Alex Basa wrote:
Can someone please explain to me fetcher.threads.fetch
Number of fetcher threads per map task. So say two task per machine, 10 machines, 10 fetcher threads = 2 x 10 x 10 = 200 fetchers working concurrently in various map tasks.
and fetcher.threads.per.host
Number of threads to concurrently fetch from a single hostname. All urls from the same domain should be partitioned into a single fetcher map task. The threads.per.host will be requesting from a single host concurrently.
The crawl delay robots.txt variable, the fetcher.server.delay, and the fetcher.max.crawl.delay will also affect performance. The fetcher.max.crawl.delay is the max number of seconds under which a crawl delay variable will be accepted, anything over that and the page is ignored and not processed. Crawl delays which are accepted can affect performance greatly.

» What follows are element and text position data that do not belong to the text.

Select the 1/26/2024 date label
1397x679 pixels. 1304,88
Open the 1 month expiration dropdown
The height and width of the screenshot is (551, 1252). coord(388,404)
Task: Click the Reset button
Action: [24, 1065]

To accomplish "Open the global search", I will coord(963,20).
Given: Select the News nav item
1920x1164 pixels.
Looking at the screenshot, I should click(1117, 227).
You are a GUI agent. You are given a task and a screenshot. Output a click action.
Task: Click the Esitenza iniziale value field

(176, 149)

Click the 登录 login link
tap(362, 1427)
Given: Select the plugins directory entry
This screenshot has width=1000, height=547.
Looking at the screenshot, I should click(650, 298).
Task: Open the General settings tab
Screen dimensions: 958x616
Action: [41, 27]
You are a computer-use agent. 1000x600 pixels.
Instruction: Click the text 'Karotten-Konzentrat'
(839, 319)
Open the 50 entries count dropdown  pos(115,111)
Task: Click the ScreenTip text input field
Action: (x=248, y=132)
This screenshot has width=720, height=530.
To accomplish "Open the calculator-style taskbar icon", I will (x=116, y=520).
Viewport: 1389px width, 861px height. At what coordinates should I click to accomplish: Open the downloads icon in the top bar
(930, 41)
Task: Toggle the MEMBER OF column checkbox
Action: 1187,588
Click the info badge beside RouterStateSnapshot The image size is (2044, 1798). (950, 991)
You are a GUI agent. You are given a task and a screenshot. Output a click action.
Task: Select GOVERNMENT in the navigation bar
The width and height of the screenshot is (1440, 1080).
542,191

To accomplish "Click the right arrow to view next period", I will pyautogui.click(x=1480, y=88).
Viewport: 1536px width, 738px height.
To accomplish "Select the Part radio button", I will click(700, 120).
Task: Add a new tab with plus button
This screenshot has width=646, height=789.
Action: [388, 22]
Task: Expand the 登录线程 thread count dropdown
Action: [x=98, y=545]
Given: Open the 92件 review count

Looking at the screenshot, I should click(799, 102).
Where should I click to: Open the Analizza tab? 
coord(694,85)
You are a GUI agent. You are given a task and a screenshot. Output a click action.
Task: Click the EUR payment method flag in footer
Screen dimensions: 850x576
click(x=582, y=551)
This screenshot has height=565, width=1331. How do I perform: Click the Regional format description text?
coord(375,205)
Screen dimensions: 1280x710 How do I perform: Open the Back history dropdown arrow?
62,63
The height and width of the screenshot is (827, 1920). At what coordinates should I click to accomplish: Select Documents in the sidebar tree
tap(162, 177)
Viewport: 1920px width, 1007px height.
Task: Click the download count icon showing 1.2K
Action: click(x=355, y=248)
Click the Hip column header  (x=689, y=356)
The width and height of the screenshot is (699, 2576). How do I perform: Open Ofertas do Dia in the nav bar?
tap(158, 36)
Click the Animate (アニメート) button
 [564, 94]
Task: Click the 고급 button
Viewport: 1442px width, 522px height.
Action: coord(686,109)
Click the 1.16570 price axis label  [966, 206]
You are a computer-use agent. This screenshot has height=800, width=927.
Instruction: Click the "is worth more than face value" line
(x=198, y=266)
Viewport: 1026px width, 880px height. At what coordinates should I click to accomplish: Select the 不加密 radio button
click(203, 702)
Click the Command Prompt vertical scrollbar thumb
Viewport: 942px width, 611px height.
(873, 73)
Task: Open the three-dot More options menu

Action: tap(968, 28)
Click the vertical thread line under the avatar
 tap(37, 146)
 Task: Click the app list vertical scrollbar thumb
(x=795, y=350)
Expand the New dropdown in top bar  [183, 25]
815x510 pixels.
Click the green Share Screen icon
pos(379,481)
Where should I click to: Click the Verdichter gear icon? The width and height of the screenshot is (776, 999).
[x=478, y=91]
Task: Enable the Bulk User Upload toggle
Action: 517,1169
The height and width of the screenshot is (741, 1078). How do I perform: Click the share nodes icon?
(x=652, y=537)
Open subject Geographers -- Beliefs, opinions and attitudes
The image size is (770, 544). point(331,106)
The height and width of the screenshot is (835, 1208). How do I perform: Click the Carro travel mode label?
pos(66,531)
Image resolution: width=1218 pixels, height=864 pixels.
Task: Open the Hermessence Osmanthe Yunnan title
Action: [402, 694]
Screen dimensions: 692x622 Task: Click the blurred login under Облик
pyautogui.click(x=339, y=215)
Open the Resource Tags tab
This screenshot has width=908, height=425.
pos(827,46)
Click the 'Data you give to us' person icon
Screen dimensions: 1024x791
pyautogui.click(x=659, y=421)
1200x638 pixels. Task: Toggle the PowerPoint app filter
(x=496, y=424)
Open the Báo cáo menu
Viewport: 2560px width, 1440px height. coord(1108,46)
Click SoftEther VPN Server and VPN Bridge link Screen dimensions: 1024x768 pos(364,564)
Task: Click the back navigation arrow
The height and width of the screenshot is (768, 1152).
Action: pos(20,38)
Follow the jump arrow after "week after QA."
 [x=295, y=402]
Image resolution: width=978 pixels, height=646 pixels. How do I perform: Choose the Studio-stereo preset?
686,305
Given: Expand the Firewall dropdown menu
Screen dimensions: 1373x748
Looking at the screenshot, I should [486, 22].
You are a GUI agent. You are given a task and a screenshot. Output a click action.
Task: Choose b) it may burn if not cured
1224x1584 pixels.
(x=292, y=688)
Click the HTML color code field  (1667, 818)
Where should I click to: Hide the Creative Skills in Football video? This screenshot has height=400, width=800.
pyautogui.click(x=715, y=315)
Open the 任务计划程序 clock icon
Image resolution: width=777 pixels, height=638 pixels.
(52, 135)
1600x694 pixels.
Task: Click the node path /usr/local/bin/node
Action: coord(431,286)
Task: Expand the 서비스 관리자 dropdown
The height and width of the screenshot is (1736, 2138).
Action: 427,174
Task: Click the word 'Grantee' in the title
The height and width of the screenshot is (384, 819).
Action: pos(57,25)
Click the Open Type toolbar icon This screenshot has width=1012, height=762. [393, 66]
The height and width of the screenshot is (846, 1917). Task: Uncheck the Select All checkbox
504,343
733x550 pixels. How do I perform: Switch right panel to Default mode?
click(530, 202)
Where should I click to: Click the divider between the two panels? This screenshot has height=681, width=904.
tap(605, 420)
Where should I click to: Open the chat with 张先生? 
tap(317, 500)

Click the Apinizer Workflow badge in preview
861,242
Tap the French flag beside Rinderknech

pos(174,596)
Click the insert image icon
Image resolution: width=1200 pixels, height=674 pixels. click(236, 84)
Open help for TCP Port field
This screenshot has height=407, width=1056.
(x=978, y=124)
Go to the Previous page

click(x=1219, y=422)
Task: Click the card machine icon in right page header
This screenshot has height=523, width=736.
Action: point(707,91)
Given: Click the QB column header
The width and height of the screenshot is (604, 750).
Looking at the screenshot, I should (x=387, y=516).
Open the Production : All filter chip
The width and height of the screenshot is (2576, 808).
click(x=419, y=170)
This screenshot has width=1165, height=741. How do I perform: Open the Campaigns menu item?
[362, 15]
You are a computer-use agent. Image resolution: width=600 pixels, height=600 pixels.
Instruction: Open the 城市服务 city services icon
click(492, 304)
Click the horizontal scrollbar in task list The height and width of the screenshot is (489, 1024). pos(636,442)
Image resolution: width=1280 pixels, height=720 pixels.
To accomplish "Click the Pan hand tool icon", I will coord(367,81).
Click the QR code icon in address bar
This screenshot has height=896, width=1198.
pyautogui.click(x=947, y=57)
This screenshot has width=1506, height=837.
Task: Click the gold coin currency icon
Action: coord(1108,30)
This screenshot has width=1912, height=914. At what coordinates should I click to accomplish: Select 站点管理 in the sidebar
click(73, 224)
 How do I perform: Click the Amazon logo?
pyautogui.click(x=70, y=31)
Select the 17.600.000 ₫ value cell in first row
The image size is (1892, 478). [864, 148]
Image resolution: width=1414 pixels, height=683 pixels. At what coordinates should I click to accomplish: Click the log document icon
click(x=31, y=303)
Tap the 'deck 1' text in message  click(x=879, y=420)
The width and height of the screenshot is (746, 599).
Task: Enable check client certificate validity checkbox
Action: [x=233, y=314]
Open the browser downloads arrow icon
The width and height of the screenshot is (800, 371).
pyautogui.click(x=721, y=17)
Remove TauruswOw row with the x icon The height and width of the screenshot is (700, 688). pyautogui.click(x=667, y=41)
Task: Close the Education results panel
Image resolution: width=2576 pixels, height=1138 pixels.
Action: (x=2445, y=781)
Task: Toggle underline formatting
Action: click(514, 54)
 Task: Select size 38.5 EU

For example if there is a crawl delay from the robots.txt of 10 then each thread will wait 10 seconds before processing a page for that host. If there is no crawl delay then fetcher.server.delay determines the number of seconds each thread will wait before processing a page request. Both of these setting are for politeness.
Does it mean that if I am only crawling one site and have fetcher.threads.per.host = 5 fetcher.threads.fetch = 100 that we will only have 5 threads fetching from the one host and the other 95 threads will be waiting?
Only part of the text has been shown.